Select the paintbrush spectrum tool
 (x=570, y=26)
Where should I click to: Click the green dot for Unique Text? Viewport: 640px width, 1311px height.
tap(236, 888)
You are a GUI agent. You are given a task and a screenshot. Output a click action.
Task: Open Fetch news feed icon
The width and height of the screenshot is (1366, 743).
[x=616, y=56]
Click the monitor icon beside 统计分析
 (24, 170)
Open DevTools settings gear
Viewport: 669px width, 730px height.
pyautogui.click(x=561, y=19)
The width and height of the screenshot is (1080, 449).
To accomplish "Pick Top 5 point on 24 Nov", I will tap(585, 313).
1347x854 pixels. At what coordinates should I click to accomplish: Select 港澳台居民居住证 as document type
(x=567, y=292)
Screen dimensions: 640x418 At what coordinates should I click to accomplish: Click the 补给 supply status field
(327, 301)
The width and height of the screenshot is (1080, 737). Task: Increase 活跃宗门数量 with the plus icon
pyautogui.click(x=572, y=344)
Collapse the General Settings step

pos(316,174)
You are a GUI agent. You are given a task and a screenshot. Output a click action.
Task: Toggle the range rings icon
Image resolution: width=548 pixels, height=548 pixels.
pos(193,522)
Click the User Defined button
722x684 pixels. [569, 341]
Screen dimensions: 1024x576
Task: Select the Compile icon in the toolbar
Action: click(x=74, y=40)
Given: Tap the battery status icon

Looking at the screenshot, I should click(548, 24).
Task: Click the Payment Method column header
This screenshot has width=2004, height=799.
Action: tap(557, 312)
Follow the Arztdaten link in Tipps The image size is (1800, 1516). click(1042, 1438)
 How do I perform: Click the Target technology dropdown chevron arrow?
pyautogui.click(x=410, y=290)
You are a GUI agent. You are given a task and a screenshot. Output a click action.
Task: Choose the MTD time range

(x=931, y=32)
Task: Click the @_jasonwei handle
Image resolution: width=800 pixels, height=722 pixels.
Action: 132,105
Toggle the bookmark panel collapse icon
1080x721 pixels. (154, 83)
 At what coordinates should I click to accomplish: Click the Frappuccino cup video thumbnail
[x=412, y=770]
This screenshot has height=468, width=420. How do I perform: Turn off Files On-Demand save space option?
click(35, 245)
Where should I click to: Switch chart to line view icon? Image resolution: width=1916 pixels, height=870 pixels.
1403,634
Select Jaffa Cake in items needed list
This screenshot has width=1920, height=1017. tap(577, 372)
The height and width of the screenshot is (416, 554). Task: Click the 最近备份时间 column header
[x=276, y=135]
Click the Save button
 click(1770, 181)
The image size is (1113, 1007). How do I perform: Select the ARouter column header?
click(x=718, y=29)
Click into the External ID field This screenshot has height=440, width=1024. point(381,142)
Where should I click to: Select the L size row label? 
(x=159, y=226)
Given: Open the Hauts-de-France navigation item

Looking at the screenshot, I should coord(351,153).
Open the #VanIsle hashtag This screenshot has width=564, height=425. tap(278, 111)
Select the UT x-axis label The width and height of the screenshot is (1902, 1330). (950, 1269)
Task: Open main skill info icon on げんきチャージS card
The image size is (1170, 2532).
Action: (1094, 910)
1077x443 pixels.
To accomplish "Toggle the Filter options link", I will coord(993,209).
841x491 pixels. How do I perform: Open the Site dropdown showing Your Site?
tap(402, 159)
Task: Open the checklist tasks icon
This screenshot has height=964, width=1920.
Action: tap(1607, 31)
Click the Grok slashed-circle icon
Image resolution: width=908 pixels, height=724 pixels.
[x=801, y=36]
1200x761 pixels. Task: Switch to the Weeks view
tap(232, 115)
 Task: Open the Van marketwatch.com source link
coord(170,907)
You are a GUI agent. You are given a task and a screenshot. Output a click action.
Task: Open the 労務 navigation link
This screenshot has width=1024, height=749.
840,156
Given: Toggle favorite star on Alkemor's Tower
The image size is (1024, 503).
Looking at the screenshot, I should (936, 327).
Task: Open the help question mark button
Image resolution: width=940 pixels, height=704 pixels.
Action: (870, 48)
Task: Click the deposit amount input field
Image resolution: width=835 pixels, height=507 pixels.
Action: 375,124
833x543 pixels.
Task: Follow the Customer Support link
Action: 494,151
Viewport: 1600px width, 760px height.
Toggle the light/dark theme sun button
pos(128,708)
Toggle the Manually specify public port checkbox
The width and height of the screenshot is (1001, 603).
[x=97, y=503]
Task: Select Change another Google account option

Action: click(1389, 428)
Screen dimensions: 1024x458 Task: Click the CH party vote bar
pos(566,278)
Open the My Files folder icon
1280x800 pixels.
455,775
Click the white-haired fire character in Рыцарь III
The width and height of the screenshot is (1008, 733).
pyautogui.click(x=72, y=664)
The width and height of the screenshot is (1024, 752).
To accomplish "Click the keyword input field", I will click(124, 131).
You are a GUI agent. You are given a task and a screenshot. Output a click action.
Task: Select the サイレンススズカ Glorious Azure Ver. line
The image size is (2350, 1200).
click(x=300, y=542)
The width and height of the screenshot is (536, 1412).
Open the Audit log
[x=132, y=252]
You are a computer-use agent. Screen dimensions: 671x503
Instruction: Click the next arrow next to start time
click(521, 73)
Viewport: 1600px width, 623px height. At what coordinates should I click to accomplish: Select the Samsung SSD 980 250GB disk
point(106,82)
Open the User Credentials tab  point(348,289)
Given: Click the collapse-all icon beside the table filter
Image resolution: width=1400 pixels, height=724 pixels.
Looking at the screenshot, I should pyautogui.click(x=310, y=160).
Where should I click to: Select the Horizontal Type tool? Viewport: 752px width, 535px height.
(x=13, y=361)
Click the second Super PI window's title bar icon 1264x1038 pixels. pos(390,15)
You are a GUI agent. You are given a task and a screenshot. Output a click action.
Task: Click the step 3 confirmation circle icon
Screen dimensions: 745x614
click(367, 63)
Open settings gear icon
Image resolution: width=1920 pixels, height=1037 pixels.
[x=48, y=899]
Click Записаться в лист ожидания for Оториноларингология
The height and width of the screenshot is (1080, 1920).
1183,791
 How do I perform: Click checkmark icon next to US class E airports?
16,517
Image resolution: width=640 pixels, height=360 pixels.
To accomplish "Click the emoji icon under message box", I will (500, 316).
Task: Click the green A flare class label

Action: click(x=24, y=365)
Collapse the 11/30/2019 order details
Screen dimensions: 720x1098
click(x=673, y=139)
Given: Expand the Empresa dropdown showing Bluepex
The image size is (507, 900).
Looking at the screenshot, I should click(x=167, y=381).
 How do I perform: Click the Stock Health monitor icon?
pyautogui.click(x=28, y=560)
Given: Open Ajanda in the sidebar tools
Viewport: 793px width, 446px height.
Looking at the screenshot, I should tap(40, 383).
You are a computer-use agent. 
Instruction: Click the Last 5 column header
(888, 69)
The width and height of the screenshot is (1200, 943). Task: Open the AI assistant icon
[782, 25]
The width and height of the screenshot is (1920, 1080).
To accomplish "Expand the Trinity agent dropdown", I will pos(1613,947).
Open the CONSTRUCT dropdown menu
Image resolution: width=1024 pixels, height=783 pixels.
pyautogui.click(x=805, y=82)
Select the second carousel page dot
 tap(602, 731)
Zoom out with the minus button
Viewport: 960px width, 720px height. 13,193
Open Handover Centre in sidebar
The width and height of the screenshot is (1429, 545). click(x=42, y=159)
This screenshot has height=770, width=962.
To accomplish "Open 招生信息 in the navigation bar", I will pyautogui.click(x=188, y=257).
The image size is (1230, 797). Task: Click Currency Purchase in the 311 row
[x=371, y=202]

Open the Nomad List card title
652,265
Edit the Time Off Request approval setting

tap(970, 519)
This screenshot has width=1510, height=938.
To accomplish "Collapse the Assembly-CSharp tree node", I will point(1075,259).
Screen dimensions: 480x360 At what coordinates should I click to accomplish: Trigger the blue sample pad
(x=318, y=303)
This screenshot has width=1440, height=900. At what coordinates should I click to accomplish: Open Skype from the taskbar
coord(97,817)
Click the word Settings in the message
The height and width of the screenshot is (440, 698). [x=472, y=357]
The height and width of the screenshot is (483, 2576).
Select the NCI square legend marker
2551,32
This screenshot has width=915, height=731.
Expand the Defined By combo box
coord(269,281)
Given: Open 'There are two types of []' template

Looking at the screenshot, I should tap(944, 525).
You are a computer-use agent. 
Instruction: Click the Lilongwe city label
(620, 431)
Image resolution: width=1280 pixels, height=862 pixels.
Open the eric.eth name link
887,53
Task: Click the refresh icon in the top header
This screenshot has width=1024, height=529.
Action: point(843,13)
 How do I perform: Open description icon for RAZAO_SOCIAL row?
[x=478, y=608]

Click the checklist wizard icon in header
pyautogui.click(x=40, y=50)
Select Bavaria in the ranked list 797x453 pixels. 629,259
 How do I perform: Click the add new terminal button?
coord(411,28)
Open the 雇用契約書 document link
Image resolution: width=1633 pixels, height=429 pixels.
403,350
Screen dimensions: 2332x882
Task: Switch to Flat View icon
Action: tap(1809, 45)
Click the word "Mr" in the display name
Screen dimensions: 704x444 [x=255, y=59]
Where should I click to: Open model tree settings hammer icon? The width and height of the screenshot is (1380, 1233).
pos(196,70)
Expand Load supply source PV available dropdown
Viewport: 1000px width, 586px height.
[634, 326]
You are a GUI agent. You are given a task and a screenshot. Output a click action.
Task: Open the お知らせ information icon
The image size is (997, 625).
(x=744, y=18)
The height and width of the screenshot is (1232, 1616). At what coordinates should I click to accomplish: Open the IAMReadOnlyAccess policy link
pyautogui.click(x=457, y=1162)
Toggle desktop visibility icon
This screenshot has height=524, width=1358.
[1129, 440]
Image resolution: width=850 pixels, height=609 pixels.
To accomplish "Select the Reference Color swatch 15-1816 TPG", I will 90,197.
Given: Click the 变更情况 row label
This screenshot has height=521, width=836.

------------------------------------

Copy back the listing above exactly, but only from the line with "How do I perform: Click the Target" through the line with "Task: Open the checklist tasks icon", both ends included.

 How do I perform: Click the Target technology dropdown chevron arrow?
pyautogui.click(x=410, y=290)
You are a GUI agent. You are given a task and a screenshot. Output a click action.
Task: Choose the MTD time range

(x=931, y=32)
Task: Click the @_jasonwei handle
Image resolution: width=800 pixels, height=722 pixels.
Action: 132,105
Toggle the bookmark panel collapse icon
1080x721 pixels. (154, 83)
 At what coordinates should I click to accomplish: Click the Frappuccino cup video thumbnail
[x=412, y=770]
This screenshot has height=468, width=420. How do I perform: Turn off Files On-Demand save space option?
click(35, 245)
Where should I click to: Switch chart to line view icon? Image resolution: width=1916 pixels, height=870 pixels.
1403,634
Select Jaffa Cake in items needed list
This screenshot has width=1920, height=1017. tap(577, 372)
The height and width of the screenshot is (416, 554). Task: Click the 最近备份时间 column header
[x=276, y=135]
Click the Save button
 click(1770, 181)
The image size is (1113, 1007). How do I perform: Select the ARouter column header?
click(x=718, y=29)
Click into the External ID field This screenshot has height=440, width=1024. point(381,142)
Where should I click to: Select the L size row label? 
(x=159, y=226)
Given: Open the Hauts-de-France navigation item

Looking at the screenshot, I should coord(351,153).
Open the #VanIsle hashtag This screenshot has width=564, height=425. tap(278, 111)
Select the UT x-axis label The width and height of the screenshot is (1902, 1330). (950, 1269)
Task: Open main skill info icon on げんきチャージS card
The image size is (1170, 2532).
Action: (1094, 910)
1077x443 pixels.
To accomplish "Toggle the Filter options link", I will coord(993,209).
841x491 pixels. How do I perform: Open the Site dropdown showing Your Site?
tap(402, 159)
Task: Open the checklist tasks icon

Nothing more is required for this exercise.